[commit: ghc] master: Fix interface hashes including time stamp of dependent files. (677820e)
git at git.haskell.org
git at git.haskell.org
Thu Aug 22 23:25:45 CEST 2013
Repository : ssh://git@git.haskell.org/ghc
On branch : master
Link : http://ghc.haskell.org/trac/ghc/changeset/677820ee3a3aadbf2ed414deb3926381d94b13a8/ghc
>---------------------------------------------------------------
commit 677820ee3a3aadbf2ed414deb3926381d94b13a8
Author: Niklas Hambüchen <mail at nh2.me>
Date: Thu Aug 22 11:05:56 2013 +0900
Fix interface hashes including time stamp of dependent files.
Fixes #8144.
Before, the modification time of e.g. #included files (and everything
that ends up as a UsageFile, e.g. via addDependentFile) was taken as
input for the interface hash of a module.
This lead to different hashes for identical inputs on every compilation.
We now use file content hashes instead.
This changes the interface file format.
You will get "Binary.get(Usage): 50" when you try to do an incremental
using .hi files that were created with a GHC 7.7 (only) older than this commit.
To calculate the md5 hash (`Fingerprint`) of a file in constant space,
there now is GHC.Fingerprint.getFileHash, and a fallback version
for older GHCs that needs to load the file into memory completely
(only used when compiling stage1 with an older GHC).
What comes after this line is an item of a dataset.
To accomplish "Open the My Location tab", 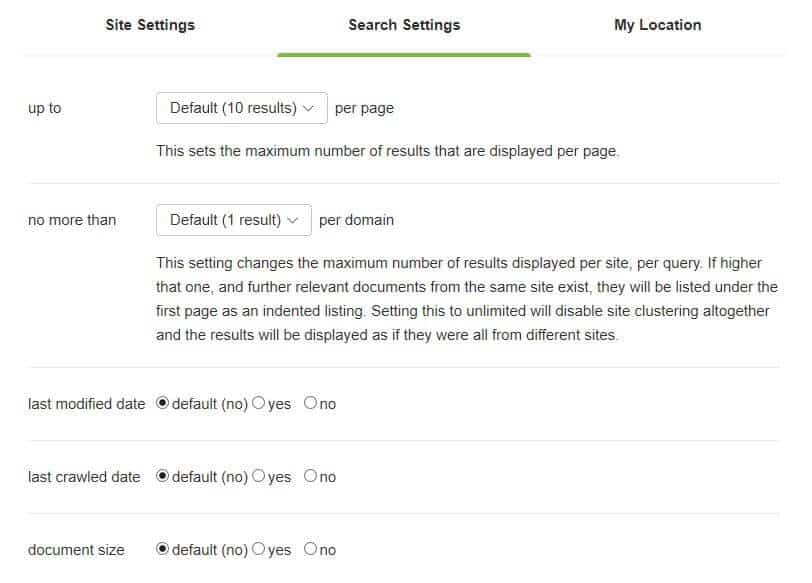I will 657,25.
Signed-off-by: Austin Seipp <aseipp at pobox.com>
>---------------------------------------------------------------
677820ee3a3aadbf2ed414deb3926381d94b13a8
compiler/iface/MkIface.lhs | 18 +++++++++---------
compiler/main/HscTypes.lhs | 10 +++++-----
compiler/utils/Fingerprint.hsc | 31 +++++++++++++++++++++++++++++--
3 files changed, 43 insertions(+), 16 deletions(-)
diff --git a/compiler/iface/MkIface.lhs b/compiler/iface/MkIface.lhs
index 5819964..4c78955 100644
--- a/compiler/iface/MkIface.lhs
+++ b/compiler/iface/MkIface.lhs
@@ -883,16 +883,16 @@ mkUsageInfo :: HscEnv -> Module -> ImportedMods -> NameSet -> [FilePath] -> IO [
mkUsageInfo hsc_env this_mod dir_imp_mods used_names dependent_files
= do
eps <- hscEPS hsc_env
- mtimes <- mapM getModificationUTCTime dependent_files
+ hashes <- mapM getFileHash dependent_files
let mod_usages = mk_mod_usage_info (eps_PIT eps) hsc_env this_mod
dir_imp_mods used_names
- let usages = mod_usages ++ map to_file_usage (zip dependent_files mtimes)
- usages `seqList` return usages
+ let usages = mod_usages ++ [ UsageFile { usg_file_path = f
+ , usg_file_hash = hash }
+ | (f, hash) <- zip dependent_files hashes ]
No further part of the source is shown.